**Dataset entries:**
*** Begin section ***

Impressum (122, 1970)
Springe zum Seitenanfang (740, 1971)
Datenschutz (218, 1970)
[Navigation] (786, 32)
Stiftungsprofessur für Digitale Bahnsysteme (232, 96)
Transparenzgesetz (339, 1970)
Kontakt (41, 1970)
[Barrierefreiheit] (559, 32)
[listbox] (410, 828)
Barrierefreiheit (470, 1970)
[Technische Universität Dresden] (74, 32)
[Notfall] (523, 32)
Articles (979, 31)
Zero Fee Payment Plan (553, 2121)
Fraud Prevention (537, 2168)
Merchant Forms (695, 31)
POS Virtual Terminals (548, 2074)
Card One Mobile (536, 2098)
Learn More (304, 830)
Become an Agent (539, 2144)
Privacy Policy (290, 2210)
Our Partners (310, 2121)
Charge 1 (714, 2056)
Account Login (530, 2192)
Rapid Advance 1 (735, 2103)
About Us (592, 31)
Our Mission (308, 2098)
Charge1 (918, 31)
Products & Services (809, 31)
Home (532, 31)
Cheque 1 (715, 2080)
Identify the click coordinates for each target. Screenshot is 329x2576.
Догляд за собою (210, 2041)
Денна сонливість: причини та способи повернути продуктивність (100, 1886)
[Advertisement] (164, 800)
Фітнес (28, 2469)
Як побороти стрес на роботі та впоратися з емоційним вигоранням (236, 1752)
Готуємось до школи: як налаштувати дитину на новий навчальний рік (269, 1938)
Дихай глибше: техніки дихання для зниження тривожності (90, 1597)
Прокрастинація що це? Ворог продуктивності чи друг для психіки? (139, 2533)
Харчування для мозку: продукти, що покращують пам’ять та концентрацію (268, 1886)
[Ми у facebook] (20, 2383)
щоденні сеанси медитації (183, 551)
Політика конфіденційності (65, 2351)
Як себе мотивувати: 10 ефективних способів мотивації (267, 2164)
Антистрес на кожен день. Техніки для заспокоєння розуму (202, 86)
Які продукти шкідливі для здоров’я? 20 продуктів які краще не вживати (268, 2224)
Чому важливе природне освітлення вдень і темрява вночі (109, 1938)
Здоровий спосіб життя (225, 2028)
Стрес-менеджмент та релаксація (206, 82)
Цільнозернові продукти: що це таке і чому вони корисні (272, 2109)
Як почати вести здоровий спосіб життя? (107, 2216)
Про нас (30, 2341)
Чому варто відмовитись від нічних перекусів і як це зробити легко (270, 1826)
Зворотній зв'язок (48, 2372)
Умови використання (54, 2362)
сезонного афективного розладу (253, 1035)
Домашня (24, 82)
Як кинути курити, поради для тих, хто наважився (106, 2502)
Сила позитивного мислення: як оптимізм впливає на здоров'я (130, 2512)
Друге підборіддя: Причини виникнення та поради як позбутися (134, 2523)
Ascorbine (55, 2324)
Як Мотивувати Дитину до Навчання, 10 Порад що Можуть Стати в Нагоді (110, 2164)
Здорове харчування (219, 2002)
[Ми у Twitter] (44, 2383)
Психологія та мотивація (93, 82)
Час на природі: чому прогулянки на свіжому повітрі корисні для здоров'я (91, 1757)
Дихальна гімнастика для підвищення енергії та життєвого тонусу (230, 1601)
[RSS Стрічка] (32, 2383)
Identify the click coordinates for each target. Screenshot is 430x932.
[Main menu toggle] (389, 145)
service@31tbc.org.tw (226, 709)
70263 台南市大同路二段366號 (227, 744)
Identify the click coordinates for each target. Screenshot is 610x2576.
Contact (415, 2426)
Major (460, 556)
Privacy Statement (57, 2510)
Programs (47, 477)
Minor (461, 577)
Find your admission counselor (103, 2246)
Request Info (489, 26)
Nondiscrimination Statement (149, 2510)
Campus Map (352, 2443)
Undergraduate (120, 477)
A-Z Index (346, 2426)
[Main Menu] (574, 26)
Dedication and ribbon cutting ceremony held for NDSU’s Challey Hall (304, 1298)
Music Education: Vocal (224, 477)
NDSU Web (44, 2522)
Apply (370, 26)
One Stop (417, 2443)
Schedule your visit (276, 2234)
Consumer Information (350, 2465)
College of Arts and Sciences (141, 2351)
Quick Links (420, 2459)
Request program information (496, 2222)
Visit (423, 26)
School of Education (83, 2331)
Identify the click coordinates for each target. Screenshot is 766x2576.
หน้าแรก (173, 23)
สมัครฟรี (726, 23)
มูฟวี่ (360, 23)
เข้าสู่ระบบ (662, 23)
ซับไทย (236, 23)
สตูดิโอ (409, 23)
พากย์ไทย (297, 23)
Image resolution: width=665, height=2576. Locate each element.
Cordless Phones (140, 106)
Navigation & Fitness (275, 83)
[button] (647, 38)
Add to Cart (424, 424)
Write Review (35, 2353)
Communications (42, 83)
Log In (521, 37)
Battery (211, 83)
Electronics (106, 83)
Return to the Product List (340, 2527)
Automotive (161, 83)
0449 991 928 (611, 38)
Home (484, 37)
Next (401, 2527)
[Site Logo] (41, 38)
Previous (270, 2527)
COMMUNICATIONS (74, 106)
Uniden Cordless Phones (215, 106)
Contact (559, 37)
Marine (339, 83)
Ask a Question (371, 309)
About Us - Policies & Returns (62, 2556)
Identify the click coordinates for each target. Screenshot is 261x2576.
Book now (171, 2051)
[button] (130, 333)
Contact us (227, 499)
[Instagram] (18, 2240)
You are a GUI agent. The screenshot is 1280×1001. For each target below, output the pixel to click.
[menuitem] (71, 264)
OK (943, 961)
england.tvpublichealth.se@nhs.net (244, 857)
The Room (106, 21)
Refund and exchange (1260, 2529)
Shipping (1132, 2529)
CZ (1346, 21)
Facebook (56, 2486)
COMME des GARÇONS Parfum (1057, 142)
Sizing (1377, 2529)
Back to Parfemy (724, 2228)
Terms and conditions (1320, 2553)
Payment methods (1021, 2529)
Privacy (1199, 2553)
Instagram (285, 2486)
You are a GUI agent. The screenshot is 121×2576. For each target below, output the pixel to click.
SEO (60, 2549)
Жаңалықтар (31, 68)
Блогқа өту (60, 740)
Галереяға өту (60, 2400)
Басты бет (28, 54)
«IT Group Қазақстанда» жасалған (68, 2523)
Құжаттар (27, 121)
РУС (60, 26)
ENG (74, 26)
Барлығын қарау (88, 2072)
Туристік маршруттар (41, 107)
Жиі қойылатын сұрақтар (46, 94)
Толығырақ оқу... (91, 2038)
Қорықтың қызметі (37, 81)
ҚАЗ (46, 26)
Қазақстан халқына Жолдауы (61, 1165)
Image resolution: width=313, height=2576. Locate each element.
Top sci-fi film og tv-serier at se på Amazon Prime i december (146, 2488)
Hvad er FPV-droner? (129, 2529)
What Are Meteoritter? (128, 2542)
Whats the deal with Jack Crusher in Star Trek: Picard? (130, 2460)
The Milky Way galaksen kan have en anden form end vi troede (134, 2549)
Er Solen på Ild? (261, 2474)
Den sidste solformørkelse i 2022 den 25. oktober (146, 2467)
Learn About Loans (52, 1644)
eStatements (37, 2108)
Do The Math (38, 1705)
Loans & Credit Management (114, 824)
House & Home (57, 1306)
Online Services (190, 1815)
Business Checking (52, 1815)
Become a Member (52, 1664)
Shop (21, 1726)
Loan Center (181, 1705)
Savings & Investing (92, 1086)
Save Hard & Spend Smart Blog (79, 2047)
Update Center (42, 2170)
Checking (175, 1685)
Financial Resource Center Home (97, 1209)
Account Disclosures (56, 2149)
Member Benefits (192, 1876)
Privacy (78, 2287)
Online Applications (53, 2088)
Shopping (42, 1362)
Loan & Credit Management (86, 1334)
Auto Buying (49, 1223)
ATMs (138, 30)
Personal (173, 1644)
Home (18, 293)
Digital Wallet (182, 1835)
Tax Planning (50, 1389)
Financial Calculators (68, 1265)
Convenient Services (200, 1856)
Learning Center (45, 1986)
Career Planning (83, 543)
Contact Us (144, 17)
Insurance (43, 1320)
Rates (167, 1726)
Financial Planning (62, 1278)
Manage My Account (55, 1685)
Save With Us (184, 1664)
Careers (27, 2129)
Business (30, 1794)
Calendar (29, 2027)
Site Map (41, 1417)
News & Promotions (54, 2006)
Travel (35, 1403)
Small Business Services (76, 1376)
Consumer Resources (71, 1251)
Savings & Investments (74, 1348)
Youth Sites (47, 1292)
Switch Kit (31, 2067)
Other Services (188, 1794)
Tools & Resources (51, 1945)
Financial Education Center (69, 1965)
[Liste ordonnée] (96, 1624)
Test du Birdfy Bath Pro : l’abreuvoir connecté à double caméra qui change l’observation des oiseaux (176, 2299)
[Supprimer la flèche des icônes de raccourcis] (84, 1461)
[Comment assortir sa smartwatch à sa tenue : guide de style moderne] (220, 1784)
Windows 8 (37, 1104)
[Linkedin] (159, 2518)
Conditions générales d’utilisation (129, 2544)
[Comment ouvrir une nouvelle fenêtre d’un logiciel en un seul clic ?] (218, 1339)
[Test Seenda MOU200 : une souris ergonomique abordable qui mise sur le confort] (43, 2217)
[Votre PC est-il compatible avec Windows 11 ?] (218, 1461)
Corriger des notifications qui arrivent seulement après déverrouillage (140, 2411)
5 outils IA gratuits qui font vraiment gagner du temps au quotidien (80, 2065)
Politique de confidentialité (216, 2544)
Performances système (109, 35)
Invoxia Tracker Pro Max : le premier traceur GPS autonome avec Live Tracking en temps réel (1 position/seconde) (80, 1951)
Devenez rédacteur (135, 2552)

*** End section ***

**To do:** Restate word for word the lines of the data above, starting at the line containing "Screenshot is 610x2576." and ending at the line containing "พากย์ไทย (297, 23)", both included, and nothing more.

**Answer section:**
Identify the click coordinates for each target. Screenshot is 610x2576.
Contact (415, 2426)
Major (460, 556)
Privacy Statement (57, 2510)
Programs (47, 477)
Minor (461, 577)
Find your admission counselor (103, 2246)
Request Info (489, 26)
Nondiscrimination Statement (149, 2510)
Campus Map (352, 2443)
Undergraduate (120, 477)
A-Z Index (346, 2426)
[Main Menu] (574, 26)
Dedication and ribbon cutting ceremony held for NDSU’s Challey Hall (304, 1298)
Music Education: Vocal (224, 477)
NDSU Web (44, 2522)
Apply (370, 26)
One Stop (417, 2443)
Schedule your visit (276, 2234)
Consumer Information (350, 2465)
College of Arts and Sciences (141, 2351)
Quick Links (420, 2459)
Request program information (496, 2222)
Visit (423, 26)
School of Education (83, 2331)
Identify the click coordinates for each target. Screenshot is 766x2576.
หน้าแรก (173, 23)
สมัครฟรี (726, 23)
มูฟวี่ (360, 23)
เข้าสู่ระบบ (662, 23)
ซับไทย (236, 23)
สตูดิโอ (409, 23)
พากย์ไทย (297, 23)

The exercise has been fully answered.